25

Is there a way to make your Selenium script undetectable in Python using geckodriver?

I'm using Selenium for scraping. Are there any protections we need to use so websites can't detect Selenium?

Peter Mortensen
  • 30,738
  • 21
  • 105
  • 131

4 Answers4

43

There are different methods to avoid websites detecting the use of Selenium.

  1. The value of navigator.webdriver is set to true by default when using Selenium. This variable will be present in Chrome as well as Firefox. This variable should be set to "undefined" to avoid detection.

  2. A proxy server can also be used to avoid detection.

  3. Some websites are able to use the state of your browser to determine if you are using Selenium. You can set Selenium to use a custom browser profile to avoid this.

The code below uses all three of these approaches.

profile = webdriver.FirefoxProfile('C:\\Users\\You\\AppData\\Roaming\\Mozilla\\Firefox\\Profiles\\something.default-release')

PROXY_HOST = "12.12.12.123"
PROXY_PORT = "1234"
profile.set_preference("network.proxy.type", 1)
profile.set_preference("network.proxy.http", PROXY_HOST)
profile.set_preference("network.proxy.http_port", int(PROXY_PORT))
profile.set_preference("dom.webdriver.enabled", False)
profile.set_preference('useAutomationExtension', False)
profile.update_preferences()
desired = DesiredCapabilities.FIREFOX

driver = webdriver.Firefox(firefox_profile=profile, desired_capabilities=desired)
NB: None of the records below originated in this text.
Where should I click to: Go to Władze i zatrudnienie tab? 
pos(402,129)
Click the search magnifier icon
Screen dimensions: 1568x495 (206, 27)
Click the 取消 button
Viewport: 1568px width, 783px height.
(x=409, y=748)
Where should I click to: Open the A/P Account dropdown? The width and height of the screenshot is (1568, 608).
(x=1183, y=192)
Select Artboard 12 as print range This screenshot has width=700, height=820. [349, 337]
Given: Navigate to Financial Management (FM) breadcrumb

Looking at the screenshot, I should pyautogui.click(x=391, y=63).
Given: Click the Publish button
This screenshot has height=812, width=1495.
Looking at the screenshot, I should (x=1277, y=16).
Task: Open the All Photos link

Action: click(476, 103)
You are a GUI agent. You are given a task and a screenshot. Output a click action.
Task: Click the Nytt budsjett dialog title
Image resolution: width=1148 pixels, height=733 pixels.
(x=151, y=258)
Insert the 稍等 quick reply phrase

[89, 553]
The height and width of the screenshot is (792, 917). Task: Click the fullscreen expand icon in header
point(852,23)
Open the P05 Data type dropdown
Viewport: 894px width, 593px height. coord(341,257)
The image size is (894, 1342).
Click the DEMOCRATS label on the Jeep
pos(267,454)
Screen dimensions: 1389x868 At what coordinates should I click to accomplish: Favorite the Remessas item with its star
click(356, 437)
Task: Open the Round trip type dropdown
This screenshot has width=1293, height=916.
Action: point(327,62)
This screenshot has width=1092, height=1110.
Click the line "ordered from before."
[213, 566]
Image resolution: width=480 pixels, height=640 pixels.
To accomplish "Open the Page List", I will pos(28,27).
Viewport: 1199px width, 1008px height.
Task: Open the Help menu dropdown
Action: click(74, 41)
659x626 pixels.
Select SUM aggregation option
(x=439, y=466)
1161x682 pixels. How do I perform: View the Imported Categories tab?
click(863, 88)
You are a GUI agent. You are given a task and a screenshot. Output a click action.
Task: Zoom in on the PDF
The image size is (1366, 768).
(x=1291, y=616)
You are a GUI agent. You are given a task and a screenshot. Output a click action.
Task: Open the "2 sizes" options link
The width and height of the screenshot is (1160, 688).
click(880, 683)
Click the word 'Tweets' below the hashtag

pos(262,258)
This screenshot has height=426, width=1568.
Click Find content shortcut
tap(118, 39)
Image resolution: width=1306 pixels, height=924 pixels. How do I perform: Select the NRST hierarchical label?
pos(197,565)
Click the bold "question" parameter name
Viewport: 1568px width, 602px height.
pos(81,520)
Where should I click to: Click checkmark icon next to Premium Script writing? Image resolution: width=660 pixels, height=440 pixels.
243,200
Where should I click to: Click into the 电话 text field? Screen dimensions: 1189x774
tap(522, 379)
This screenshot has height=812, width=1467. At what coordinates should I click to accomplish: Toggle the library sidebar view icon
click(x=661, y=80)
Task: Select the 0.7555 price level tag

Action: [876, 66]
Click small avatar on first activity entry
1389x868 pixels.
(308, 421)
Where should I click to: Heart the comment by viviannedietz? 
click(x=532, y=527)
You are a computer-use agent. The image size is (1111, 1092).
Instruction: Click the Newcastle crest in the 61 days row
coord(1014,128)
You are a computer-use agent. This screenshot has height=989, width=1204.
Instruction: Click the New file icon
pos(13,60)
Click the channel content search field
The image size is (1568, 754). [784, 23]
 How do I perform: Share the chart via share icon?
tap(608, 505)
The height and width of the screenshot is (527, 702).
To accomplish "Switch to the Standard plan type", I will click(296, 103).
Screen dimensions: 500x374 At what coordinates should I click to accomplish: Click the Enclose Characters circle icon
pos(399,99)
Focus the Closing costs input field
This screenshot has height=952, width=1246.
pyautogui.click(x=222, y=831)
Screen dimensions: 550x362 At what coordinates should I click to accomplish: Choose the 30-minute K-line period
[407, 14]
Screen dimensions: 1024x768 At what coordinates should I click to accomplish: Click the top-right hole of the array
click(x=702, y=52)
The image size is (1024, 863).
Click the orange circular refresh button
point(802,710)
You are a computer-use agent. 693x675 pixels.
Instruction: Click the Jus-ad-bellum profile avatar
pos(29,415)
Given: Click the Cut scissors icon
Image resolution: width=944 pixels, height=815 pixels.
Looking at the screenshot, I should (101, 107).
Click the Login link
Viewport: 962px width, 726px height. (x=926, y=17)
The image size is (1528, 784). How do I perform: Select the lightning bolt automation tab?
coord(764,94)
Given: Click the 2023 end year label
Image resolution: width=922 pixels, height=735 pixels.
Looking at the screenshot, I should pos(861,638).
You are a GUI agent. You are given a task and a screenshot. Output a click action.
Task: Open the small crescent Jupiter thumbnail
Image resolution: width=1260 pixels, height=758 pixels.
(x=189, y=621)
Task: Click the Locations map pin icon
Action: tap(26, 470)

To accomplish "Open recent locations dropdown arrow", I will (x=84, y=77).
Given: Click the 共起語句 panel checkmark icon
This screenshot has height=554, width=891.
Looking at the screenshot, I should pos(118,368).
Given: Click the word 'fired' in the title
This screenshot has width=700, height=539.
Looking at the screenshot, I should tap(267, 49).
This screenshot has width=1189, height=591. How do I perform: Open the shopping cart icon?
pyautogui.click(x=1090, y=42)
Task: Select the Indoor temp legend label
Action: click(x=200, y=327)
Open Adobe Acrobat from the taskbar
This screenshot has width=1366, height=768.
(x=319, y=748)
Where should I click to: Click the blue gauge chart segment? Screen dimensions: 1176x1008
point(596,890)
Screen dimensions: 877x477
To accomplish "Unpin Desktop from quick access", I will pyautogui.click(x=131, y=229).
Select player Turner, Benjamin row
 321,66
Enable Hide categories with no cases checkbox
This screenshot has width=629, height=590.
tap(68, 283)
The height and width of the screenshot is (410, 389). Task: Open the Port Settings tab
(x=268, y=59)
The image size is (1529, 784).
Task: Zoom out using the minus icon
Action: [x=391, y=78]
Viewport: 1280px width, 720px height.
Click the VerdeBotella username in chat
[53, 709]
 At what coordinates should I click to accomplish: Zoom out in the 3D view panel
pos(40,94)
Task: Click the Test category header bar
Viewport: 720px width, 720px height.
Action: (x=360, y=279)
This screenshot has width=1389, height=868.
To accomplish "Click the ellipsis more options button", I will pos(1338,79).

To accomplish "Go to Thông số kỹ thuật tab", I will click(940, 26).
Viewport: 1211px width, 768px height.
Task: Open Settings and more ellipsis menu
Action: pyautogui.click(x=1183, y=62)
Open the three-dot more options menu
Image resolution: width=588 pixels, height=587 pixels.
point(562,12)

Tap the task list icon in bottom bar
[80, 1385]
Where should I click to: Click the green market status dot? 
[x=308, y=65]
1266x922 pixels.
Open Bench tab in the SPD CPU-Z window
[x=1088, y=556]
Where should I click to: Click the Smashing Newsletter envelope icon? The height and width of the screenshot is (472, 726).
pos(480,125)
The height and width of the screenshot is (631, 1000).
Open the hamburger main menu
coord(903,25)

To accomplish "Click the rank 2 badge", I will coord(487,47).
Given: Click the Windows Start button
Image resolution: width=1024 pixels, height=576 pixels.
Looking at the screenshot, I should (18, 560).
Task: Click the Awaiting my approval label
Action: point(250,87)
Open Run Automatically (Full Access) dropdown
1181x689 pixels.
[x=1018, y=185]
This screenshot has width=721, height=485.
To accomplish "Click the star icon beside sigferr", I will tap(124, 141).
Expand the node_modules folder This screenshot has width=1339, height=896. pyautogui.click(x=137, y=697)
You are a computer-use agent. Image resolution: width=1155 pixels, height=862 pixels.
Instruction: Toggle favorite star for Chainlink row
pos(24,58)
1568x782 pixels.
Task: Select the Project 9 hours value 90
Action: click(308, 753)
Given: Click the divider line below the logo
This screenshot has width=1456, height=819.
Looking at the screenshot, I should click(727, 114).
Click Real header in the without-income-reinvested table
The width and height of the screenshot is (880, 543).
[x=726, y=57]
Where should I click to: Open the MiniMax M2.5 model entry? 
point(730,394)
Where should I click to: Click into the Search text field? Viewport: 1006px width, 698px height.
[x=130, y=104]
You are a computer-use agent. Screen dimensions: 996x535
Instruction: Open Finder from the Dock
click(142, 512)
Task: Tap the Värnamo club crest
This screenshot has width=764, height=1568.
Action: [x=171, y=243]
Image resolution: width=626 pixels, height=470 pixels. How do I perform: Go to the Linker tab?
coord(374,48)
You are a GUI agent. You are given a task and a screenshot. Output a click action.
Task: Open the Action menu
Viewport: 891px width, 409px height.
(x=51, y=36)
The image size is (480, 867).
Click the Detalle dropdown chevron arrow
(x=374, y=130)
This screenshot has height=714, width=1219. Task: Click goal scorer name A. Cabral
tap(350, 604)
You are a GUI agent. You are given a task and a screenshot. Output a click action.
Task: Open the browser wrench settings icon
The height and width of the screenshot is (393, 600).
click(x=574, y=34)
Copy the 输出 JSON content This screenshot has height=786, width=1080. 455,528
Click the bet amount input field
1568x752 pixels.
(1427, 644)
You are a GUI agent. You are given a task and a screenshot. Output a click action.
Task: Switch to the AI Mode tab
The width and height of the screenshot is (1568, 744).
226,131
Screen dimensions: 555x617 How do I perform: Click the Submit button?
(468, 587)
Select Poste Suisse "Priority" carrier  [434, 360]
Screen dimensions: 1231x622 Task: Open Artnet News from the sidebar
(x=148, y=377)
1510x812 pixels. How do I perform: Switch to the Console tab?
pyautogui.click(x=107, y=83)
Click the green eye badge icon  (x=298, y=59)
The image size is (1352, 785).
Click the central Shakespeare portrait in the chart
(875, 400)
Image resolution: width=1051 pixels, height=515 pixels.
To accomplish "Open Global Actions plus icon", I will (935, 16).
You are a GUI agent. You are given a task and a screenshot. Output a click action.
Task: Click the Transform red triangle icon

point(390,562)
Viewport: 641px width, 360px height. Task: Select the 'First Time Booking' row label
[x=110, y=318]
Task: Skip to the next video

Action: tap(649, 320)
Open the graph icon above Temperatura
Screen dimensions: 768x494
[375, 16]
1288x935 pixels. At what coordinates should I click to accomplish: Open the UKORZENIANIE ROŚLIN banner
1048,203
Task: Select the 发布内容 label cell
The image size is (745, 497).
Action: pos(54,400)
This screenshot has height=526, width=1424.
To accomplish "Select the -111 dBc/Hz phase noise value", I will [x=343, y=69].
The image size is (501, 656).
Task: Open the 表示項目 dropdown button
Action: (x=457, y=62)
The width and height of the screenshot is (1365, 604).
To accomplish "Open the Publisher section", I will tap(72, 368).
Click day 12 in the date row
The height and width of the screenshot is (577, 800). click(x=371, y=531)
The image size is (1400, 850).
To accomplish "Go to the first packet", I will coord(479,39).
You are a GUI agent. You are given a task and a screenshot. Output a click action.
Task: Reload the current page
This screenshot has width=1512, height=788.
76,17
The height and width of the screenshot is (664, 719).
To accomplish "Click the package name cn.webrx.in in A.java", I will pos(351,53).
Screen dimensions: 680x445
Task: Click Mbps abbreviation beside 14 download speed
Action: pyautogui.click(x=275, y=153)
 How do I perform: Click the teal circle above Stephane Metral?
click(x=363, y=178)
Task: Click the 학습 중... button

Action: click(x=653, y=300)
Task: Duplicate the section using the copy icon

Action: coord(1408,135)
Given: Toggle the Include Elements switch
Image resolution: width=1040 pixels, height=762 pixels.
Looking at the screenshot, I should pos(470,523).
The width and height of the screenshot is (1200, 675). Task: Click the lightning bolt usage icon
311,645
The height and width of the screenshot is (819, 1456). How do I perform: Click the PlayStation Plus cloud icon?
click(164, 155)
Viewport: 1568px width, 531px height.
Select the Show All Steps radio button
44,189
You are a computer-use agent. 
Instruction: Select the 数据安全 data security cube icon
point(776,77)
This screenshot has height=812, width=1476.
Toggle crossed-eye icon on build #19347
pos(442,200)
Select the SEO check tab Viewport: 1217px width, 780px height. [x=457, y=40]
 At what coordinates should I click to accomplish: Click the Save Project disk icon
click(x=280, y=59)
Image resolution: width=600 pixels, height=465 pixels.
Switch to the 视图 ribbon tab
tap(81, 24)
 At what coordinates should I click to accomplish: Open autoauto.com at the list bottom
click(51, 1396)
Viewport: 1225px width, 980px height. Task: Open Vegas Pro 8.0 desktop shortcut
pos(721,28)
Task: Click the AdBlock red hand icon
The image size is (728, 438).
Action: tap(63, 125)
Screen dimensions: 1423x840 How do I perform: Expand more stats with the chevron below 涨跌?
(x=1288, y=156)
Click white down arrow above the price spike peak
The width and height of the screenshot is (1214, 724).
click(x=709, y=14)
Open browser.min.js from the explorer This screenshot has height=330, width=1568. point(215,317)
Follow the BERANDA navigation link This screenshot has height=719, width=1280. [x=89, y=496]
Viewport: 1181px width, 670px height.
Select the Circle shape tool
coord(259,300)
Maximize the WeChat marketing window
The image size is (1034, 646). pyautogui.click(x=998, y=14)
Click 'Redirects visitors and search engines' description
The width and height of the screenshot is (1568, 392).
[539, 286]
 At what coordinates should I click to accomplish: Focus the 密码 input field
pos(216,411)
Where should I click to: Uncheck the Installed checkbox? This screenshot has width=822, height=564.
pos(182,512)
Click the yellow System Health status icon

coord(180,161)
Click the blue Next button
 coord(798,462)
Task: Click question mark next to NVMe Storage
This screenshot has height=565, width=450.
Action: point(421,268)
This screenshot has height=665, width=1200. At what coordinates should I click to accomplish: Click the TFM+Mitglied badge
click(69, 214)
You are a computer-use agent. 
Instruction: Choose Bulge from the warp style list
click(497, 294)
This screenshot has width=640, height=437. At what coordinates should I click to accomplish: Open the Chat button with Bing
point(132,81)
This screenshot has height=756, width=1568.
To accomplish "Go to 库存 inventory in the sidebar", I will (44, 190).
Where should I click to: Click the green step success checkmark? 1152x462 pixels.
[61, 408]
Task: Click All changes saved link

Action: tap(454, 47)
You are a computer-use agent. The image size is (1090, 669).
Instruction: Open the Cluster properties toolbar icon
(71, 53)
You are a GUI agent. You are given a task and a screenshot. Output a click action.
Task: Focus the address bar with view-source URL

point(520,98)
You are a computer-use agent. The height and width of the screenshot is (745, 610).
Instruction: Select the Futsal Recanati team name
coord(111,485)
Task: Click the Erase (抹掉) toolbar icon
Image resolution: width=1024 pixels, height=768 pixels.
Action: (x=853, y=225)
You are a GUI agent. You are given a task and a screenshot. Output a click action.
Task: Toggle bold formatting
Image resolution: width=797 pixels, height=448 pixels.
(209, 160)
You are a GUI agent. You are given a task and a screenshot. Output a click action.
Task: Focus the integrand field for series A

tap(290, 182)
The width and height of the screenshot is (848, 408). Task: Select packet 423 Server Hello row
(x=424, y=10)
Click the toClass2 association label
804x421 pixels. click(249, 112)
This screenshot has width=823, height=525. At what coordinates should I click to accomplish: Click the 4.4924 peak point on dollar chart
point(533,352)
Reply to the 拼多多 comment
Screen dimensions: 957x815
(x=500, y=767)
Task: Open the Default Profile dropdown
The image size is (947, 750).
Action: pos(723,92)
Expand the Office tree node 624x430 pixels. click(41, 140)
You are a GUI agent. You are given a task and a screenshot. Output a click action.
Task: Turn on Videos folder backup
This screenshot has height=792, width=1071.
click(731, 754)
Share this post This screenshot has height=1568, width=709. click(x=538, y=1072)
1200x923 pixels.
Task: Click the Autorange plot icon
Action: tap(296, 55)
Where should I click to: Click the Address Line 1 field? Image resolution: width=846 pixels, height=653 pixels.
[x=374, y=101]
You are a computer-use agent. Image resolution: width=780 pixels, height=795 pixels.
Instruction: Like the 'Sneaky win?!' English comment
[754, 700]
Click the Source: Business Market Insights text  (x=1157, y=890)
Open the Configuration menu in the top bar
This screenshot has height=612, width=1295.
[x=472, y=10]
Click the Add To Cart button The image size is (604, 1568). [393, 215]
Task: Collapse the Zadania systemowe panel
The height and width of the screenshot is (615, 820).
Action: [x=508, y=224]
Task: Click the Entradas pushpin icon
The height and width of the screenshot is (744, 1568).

Once the code is run, you will be able to manually check that the browser run by Selenium now has your Firefox history and extensions. You can also type "navigator.webdriver" into the devtools console to check that it is undefined.

CST
  • 747
  • 1
  • 8
  • 12
  • 1
    This was the only one solution that worked for me so far. Really thanks for share it! – btafarelo Sep 25 '20 at 16:13
  • What examples should I try with "DesiredCapabilities"? – Fandango68 Sep 29 '20 at 01:09
  • This solution worked for me, even without proxy. The only one problem was Firfox hanging during opening profile. So I changed first code row on: `profile = webdriver.FirefoxProfile()` – Yuri Jan 04 '21 at 20:39
  • @CST Could you please write the same thing for Google Chrome Browser in python selenium? That would be really helpful. – Harsh Vardhan Jan 07 '21 at 08:41
  • @HarshVardhan I have tried this, but unfortunately it seems this method does not work on Chrome. I believe Google are able to perform extra checks in Chrome that they can't perform in Firefox. There may be another way around reCAPTCHA in Chrome, but this method will not. – CST Jan 19 '21 at 10:19
  • @CST Mate this was the only thing that worked, thanks – Wboy Apr 23 '21 at 16:29
  • it worked for me, but with all the commands above and also Enhanced Tracking Protection OFF set in Firefox. – Cristiana SP Aug 16 '21 at 12:51
  • 3
    I tried this and it worked for older versions of firefox like 78.15.0esr but now that my browser got updated to 91.3.0esr, it doesnt. :( I keep getting 'forbidden request' – cheena Nov 29 '21 at 20:18
12

The fact that selenium driven Firefox / GeckoDriver gets detected doesn't depends on any specific GeckoDriver or Firefox version. The Websites themselves can detect the network traffic and can identify the Browser Client i.e. Web Browser as WebDriver controled.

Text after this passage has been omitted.